Ma riavvolgiamo il nastro. Le premesse, non erano delle migliori. Piove, fa freddo, c’è aria di scazzo, di sono venuto perché tanto che fai di domenica pomeriggio, di pareggino da crisetta. A cinque dall’inizio, rivedere San Siro così desolatamente vuoto dopo il pienone al derby fa persino male al cuore. Dove ve ne siete andati tutti, maledetti? Facile presentarsi con le Merde. E’ qui che vi voglio.

All’annuncio della formazione, la presenza di Bonera mi infastidisce non poco. Bonny sarai anche un bravo ragazzo, ma fai gruppo e spogliatoio standotene seduto tranquillamente in panca, anzi, in tribuna che è meglio. Almeno, mi dico, non è centrale, almeno. Quando i ragazzi scendono in campo, il giramento di coglioni è completato. Cosa cazzo abbiamo addosso? Il Domopak?

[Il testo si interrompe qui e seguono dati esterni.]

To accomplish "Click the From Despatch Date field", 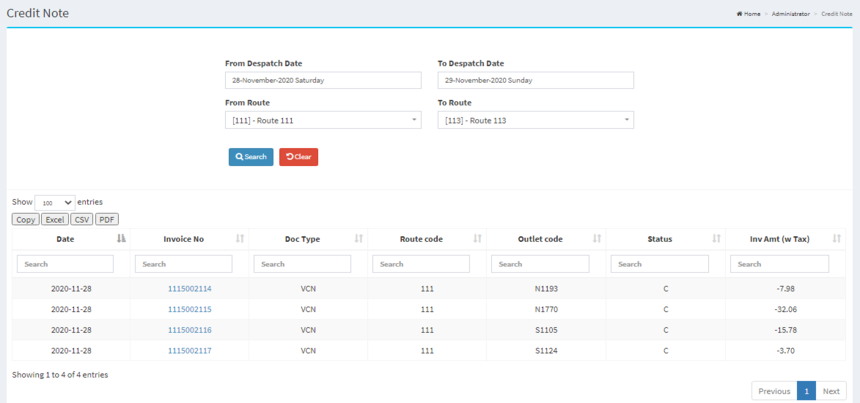I will pos(322,80).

Ma perché non c’è una setta islamica che se la piglia con i designer che si inventano una maglia che non ha nulla a che fare con la nostra storia?

Cioè volete dirmi che esistono veramente dei mentecatti che spendono dei soldi per prendere questa merda?

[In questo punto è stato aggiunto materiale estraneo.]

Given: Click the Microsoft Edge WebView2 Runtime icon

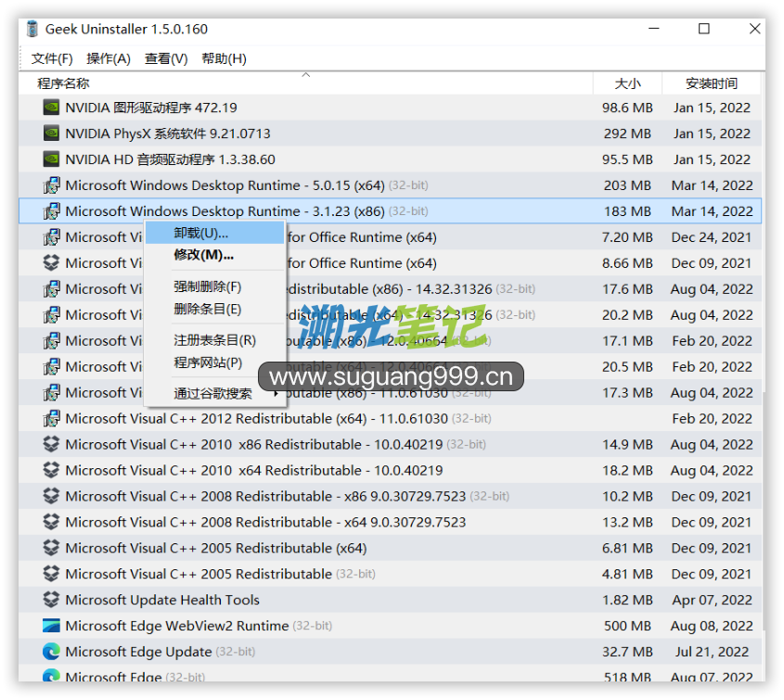Looking at the screenshot, I should coord(51,626).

Insomma, sono lì che mi crogiolo nella malmostosità che i ragazzi piazzano di gran lunga il miglior primo tempo della stagione. Intanto, già che ci siamo chiariamo una cosa: Muntari mai più. Soprattutto visto il primo tempo che piazza l’olandesino lì, Van Ginkel. Che per pietà, non farà niente di che, ma almeno è abbastanza ordinato, non mena inutilmente, non perde palloni alla cazzo. Persino Essien senza Muntari vicino sembra iniziare a ricordarsi vagamente che un tempo era uno dei centrocampisti più forti d’Europa. Insomma, marciamo. L’unica cosa, è che diamo la sensazione che mai la metteremo dentro. E uno dice: va che per metterla l’abbiamo messa. Ora, lo ammetto, così come il rigore- mi dicono palese – negato dall’Udinese, non mi sono accorto di un cazzo. Tutti però mi dicono che quello di Rami era gol. Più che incazzatura si diffonde solo un po’ di rammarico. Una volta che eravamo riusciti a segnare, manco ce lo date? E quando ci ricapita?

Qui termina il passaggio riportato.